What kind of distribution should you generate? At first, start with a simple uniform distribution. However, to make this project more interesting, you will also have to generate some non-uniform distributions (otherwise, a sample sort isn't so interesting). You have some flexibility here; pick something that you can play around with, making it more or less skewed towards some part of the key range. Also, make sure that your distribution is coming out as planned! (don't just assume it is, prove that it is, to yourself, and to me).

Step 3: Run the default Hadoop sort on both uniform and non-uniform distributions. You should do this on 8 machines. What kind of performance do you get? One way to get better performance on the non-uniform distributions is to use more reducers. Make some graphs, varying the number of reducers. Does this help? Making lots of graphs is a good idea, because it convinces me that you care.

Step 4: Make a sample sort.
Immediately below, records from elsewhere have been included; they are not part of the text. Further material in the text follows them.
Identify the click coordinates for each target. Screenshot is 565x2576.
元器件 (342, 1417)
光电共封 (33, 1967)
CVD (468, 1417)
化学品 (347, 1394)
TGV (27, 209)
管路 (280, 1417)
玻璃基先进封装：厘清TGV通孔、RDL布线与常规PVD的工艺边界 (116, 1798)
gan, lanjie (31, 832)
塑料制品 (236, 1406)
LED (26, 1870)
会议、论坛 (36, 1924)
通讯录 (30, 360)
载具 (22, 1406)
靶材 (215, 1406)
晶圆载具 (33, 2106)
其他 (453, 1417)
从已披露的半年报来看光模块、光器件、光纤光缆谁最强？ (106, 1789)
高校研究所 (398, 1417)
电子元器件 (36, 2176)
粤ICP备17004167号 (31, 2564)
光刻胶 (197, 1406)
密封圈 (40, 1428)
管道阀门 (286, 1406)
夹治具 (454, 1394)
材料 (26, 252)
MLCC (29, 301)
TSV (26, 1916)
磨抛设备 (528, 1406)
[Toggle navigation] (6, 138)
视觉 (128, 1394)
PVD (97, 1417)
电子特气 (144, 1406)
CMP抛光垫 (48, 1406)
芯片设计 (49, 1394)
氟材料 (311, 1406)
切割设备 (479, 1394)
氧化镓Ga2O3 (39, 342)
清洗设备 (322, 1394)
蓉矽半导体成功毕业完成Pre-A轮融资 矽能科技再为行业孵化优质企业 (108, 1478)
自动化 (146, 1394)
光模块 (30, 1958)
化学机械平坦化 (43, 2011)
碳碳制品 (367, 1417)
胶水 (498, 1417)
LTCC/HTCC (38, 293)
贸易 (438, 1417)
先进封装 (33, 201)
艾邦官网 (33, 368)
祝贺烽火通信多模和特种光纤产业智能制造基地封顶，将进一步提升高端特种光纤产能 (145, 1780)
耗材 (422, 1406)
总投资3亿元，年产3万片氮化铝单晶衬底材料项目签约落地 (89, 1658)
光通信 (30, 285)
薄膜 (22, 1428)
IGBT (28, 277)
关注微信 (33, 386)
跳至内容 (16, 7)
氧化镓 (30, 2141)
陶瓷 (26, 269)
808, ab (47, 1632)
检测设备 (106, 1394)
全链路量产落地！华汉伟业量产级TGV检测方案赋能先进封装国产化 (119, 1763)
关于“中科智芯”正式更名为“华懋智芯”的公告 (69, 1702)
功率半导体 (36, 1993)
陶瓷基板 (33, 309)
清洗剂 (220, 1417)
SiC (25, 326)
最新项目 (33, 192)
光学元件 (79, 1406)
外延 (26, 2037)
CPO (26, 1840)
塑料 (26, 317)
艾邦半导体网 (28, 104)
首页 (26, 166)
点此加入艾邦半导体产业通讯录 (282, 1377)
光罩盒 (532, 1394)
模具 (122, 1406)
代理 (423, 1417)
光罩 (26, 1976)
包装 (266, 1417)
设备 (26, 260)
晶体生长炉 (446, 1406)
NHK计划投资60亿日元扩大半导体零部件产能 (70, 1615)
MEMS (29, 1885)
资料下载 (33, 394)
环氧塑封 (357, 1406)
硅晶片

The sample should look through the data and figure out some things about the key distribution. With this knowledge, the sort should be able to do better load balancing. Some open questions: which keys to sample? Should only one node sample? Should each node sample? Which parts of the file should be sampled? And finally, how do you use this information to make the sort work better? Again, I expect lots of graphs. Really.

Some details: The cluster consists of machines adsl01.cs through adsl08.cs. You should have an account on them. If not, please email me! Do most of your development on a single machine, and just use these for performance runs on 4 or 8 machines. We will figure out a solution for sharing shortly.

Also, please read this paper.

Finally, you need to write up what you did. Thus, I expect a report (with all those graphs) when all is said and done. The report should probably be 8-10 pages long, with as much space as you need for figures and code (if needed).